At 07:56 AM 10/10/2004 +0100, Mike Zanker wrote: On 09 October 2004 18:40 -0400 Theo Van Dinter <[EMAIL PROTECTED]> wrote: Got me, you have to go hunting around and find out. I have no way to tell you what's on your box, but I can tell you the entries aren't from SpamAssassin itself. ;) I believe that it is a bug in SA 3.0. This is a fresh installation of SA, no blacklists have been created and the e-mail address was previously unknown. Having searched back through the archives there are a couple of other reports of this 'phenomenon'. Are you sure you're not using sa-blacklist.cf from SURBL? Double check a few things: grep blacklist /usr/share/spamassassin/*.cf grep blacklist /etc/mail/spamassassin/*.cf Since you use mailscanner user_prefs is replaced by: grep blacklist /etc/MailScanner/spam.assassin.prefs.conf
Re[2]: SA 3.0 - USER_IN_BLACKLIST false positive?
Hello Mike, Almost the same thing here... but it's the USER_IN_WHITELIST that's making me nuts. My configuration files have no whitelist_from... but in the detection description the USER_IN_WHITELIST is always there... Best regards -- Marcos Saint'Anna [EMAIL PROTECTED] You wrote: MZ> On 09 October 2004 18:40 -0400 Theo Van Dinter <[EMAIL PROTECTED]> MZ> wrote: >> Got me, you have to go hunting around and find out. I have no way to >> tell you what's on your box, but I can tell you the entries aren't >> from SpamAssassin itself. ;) MZ> I believe that it is a bug in SA 3.0. This is a fresh installation of MZ> SA, no blacklists have been created and the e-mail address was MZ> previously unknown. MZ> Having searched back through the archives there are a couple of other MZ> reports of this 'phenomenon'. MZ> Mike.

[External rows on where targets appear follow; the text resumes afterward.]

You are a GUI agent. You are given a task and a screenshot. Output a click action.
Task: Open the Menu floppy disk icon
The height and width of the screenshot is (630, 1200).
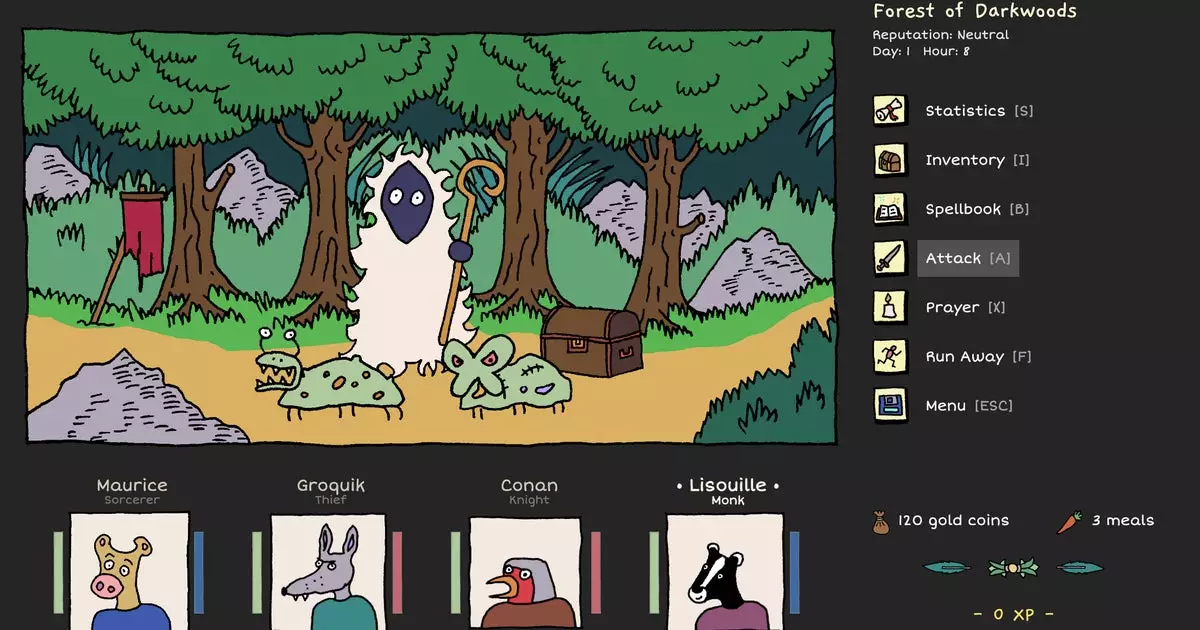tap(890, 404)
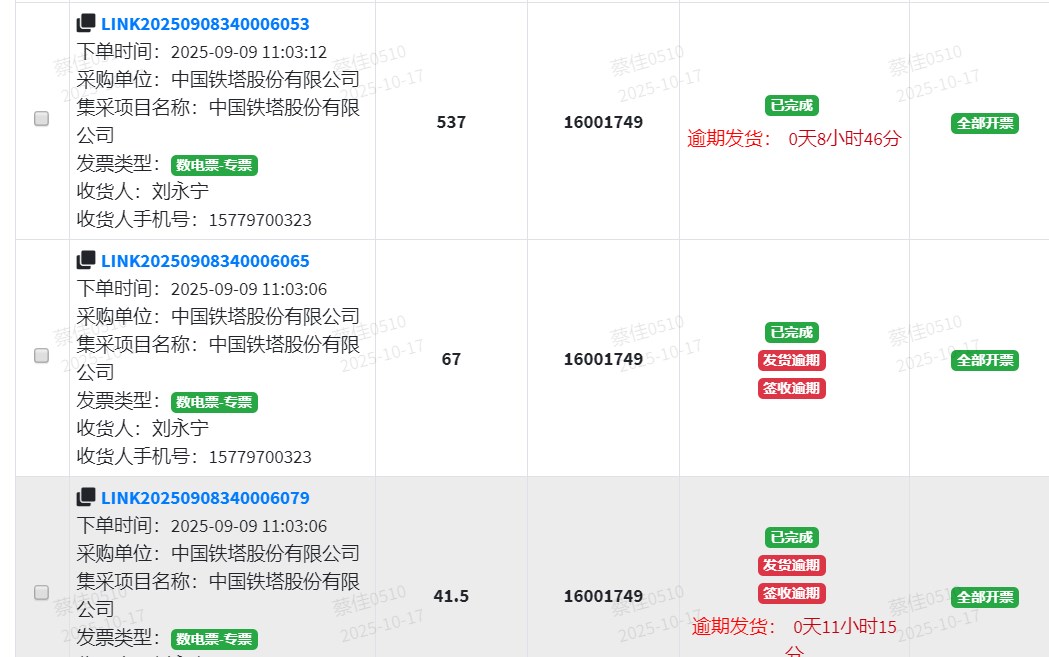Select the checkbox for the 67 amount row
The height and width of the screenshot is (657, 1049).
pyautogui.click(x=42, y=355)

Re: SA 3.0 - USER_IN_BLACKLIST false positive?
On 09 October 2004 18:40 -0400 Theo Van Dinter <[EMAIL PROTECTED]> wrote: Got me, you have to go hunting around and find out. I have no way to tell you what's on your box, but I can tell you the entries aren't from SpamAssassin itself. ;) I believe that it is a bug in SA 3.0. This is a fresh installation of SA, no blacklists have been created and the e-mail address was previously unknown. Having searched back through the archives there are a couple of other reports of this 'phenomenon'. Mike.
Re: SA 3.0 - USER_IN_BLACKLIST false positive?

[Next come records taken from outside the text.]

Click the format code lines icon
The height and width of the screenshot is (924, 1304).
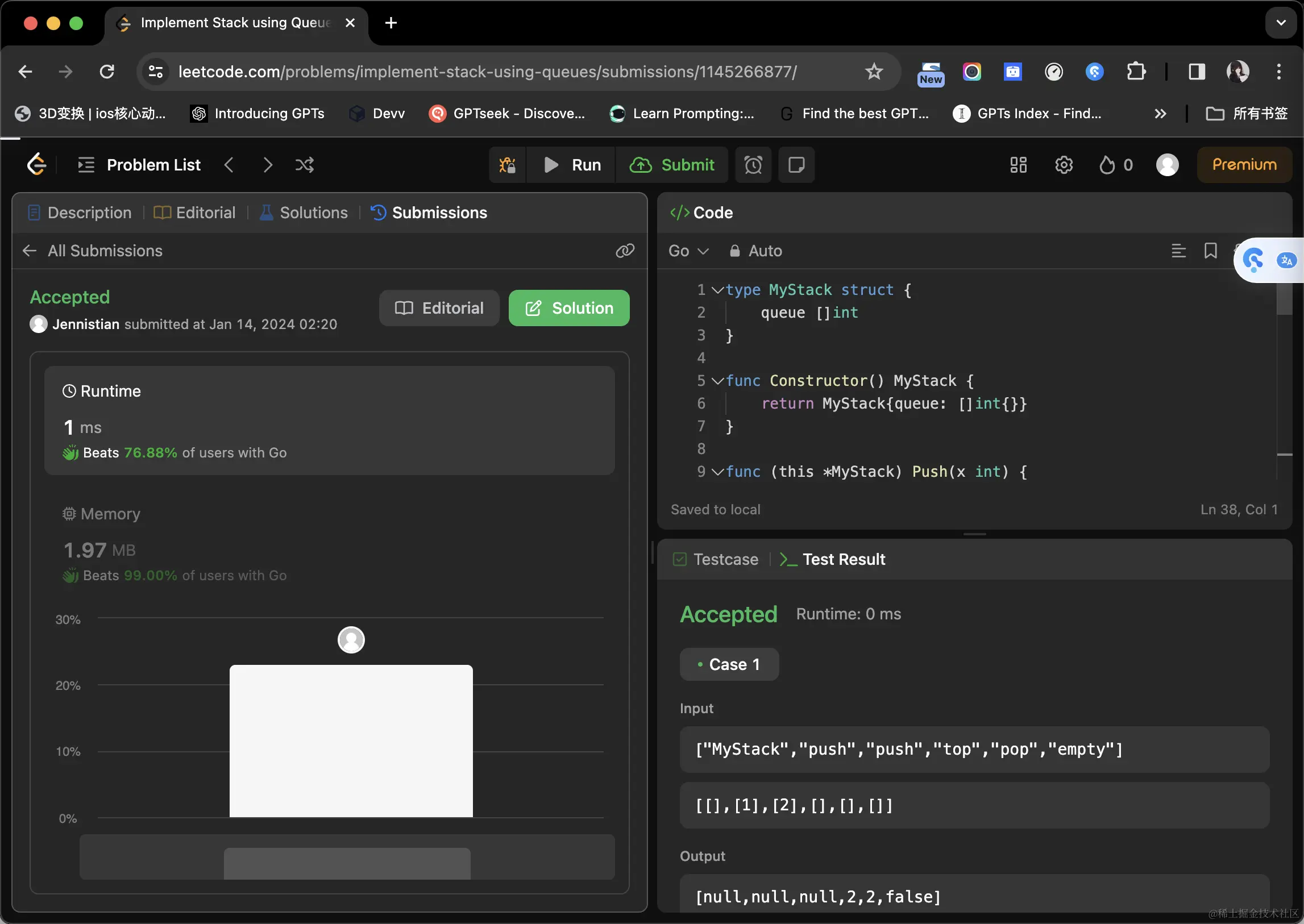coord(1178,251)
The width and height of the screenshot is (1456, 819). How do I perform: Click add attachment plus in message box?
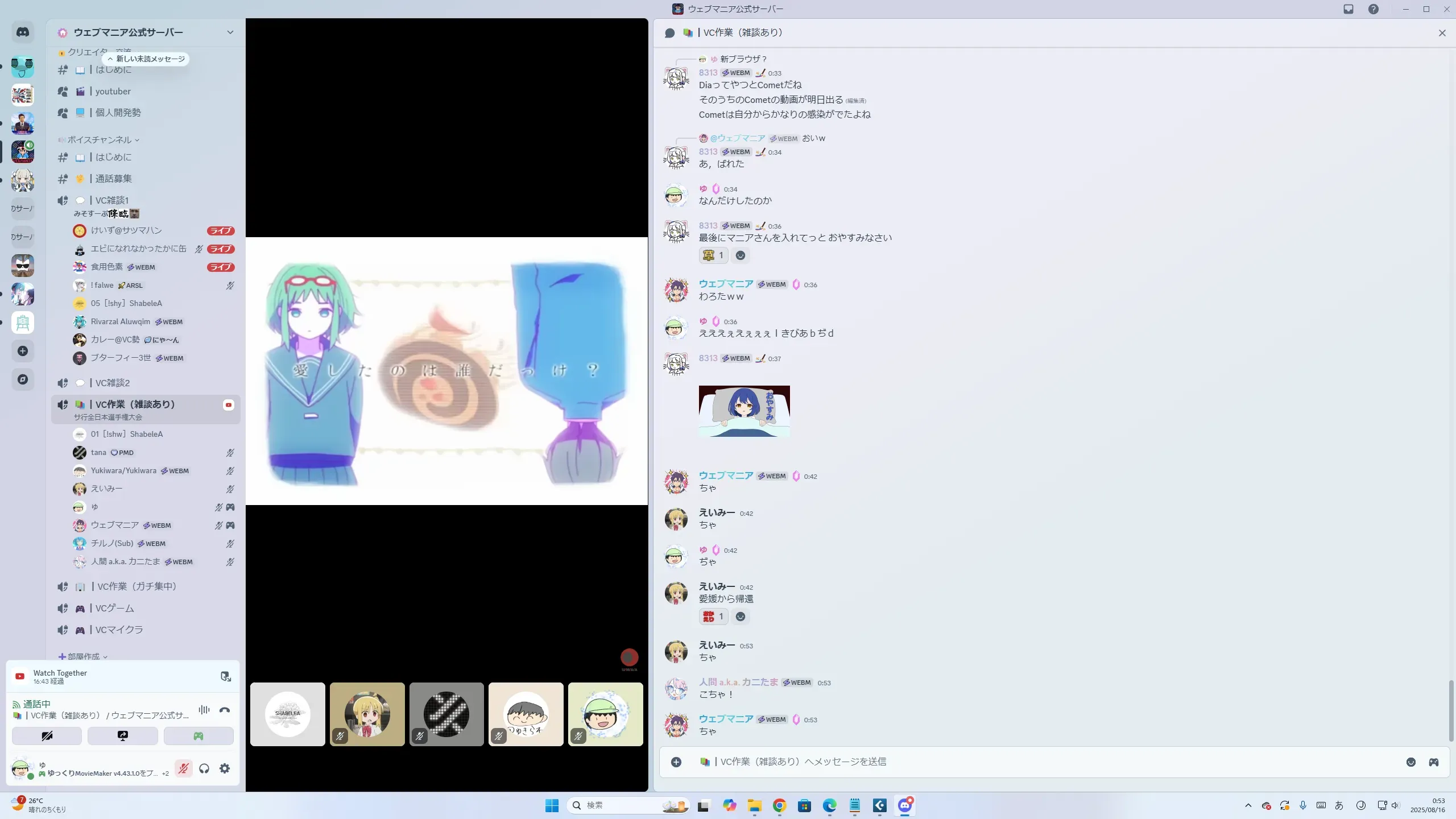[676, 762]
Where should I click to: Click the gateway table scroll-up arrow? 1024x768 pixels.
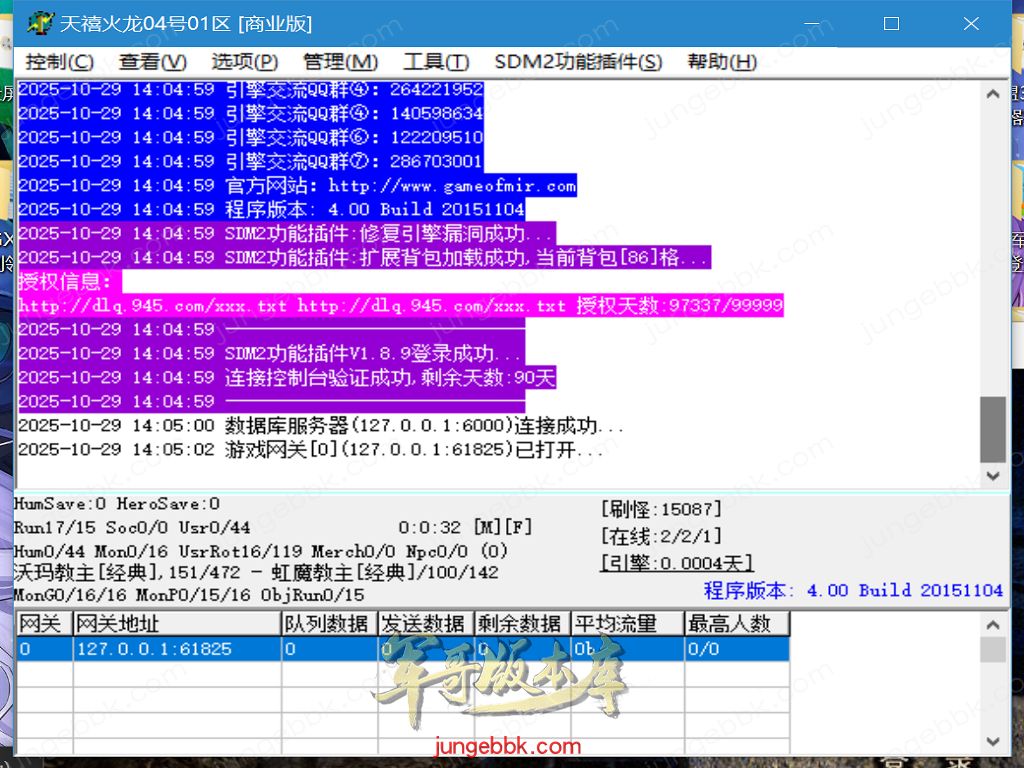(x=993, y=625)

On Sat, Oct 09, 2004 at 11:24:19PM +0100, Mike Zanker wrote: > >There are no default blacklist entries in SpamAssassin. > Exactly, so where did it come from? Got me, you have to go hunting around and find out. I have no way to tell you what's on your box, but I can tell you the entries aren't from SpamAssassin itself. ;) -- Randomly Generated Tagline: That's weird. It's like something out of that twilighty show about that zone. -- Homer Simpson Treehouse of Horror VI pgpbRCqZidXcK.pgp Description: PGP signature
Re: SA 3.0 - USER_IN_BLACKLIST false positive?
On 09 October 2004 16:19 -0400 Theo Van Dinter <[EMAIL PROTECTED]> wrote: Well, yes you do. ;) I do what? There are no default blacklist entries in SpamAssassin. Exactly, so where did it come from? Mike.

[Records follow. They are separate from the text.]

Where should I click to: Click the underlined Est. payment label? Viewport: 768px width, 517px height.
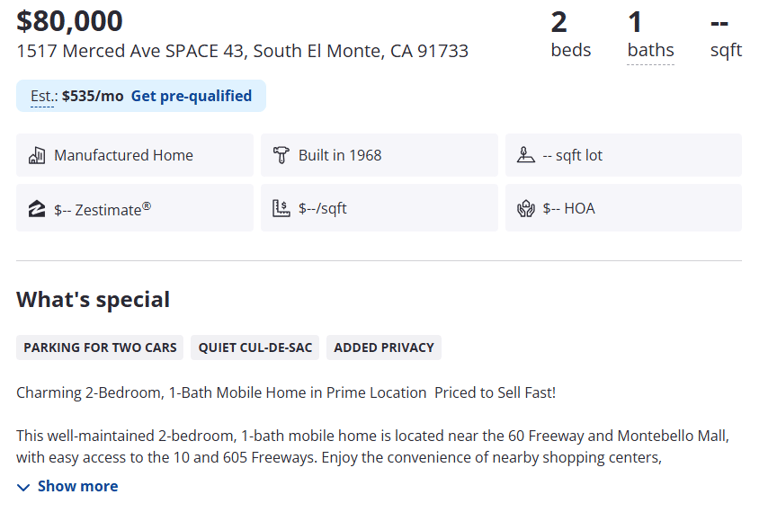pyautogui.click(x=42, y=96)
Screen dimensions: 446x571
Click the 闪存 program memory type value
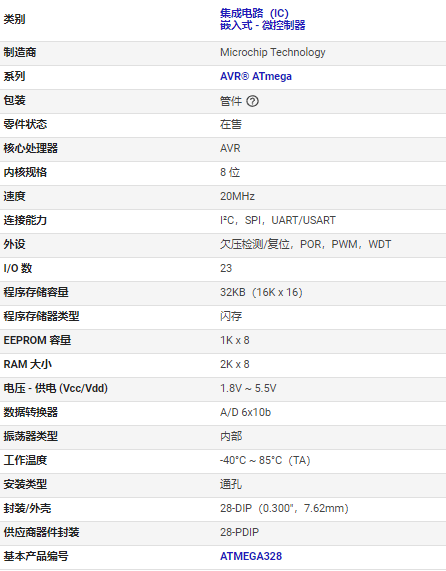coord(231,316)
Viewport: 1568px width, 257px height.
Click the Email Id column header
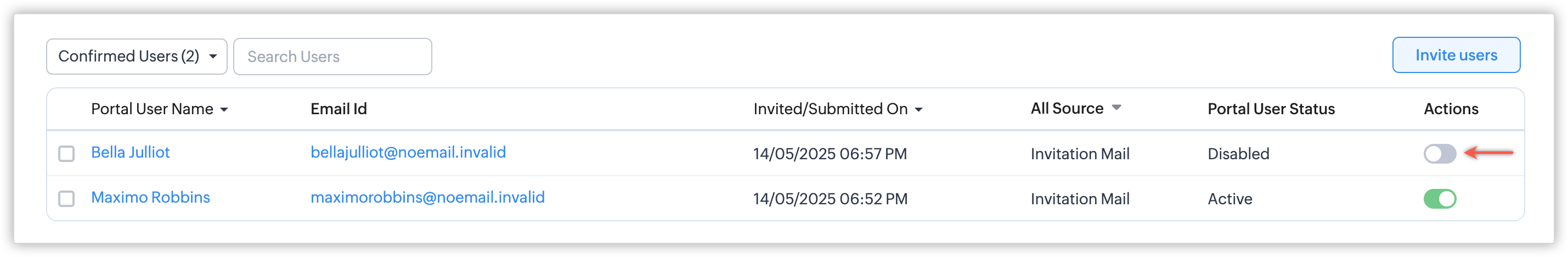click(x=339, y=109)
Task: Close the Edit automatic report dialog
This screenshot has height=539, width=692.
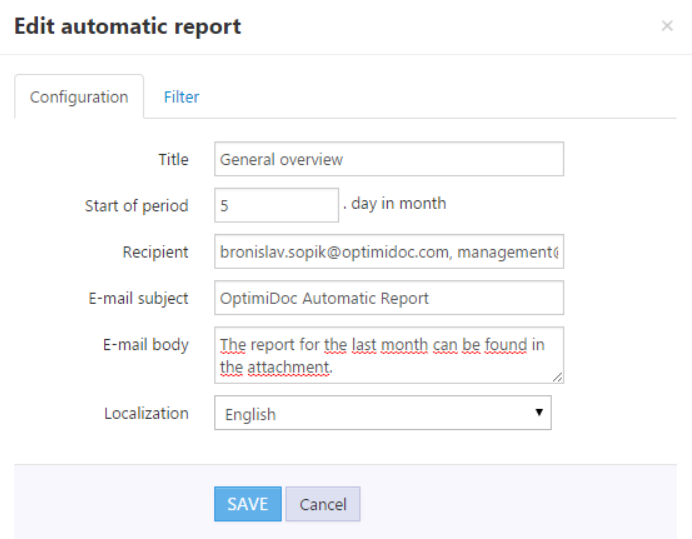Action: coord(667,27)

Re: SA 3.0 - USER_IN_BLACKLIST false positive?
On Sat, Oct 09, 2004 at 09:09:12PM +0100, Mike Zanker wrote: > scored over 100 because of USER_IN_BLACKLIST. Now, I don't have any > blacklists defined anywhere > So, this seems to be a false positive. Anyone else seen it happening? Well, yes you do. ;) There are no default blacklist entries in SpamAssassin. -- Randomly Generated Tagline: "I love drag queens, you can take 'em to dinner and then dancing, and if you get a flat on the way home, they can help you fix it." - Dave Attell, Insomniac "Miami" pgpwY3zKvfVKq.pgp Description: PGP signature
SA 3.0 - USER_IN_BLACKLIST false positive?
Today I received a virus (Gibe-F) from an unknown e-mail address - it scored over 100 because of USER_IN_BLACKLIST. Now, I don't have any blacklists defined anywhere - in fact, SA is run only by MailScanner as user mail. So, this seems to be a false positive. Anyone else seen it happening? Thanks, Mike.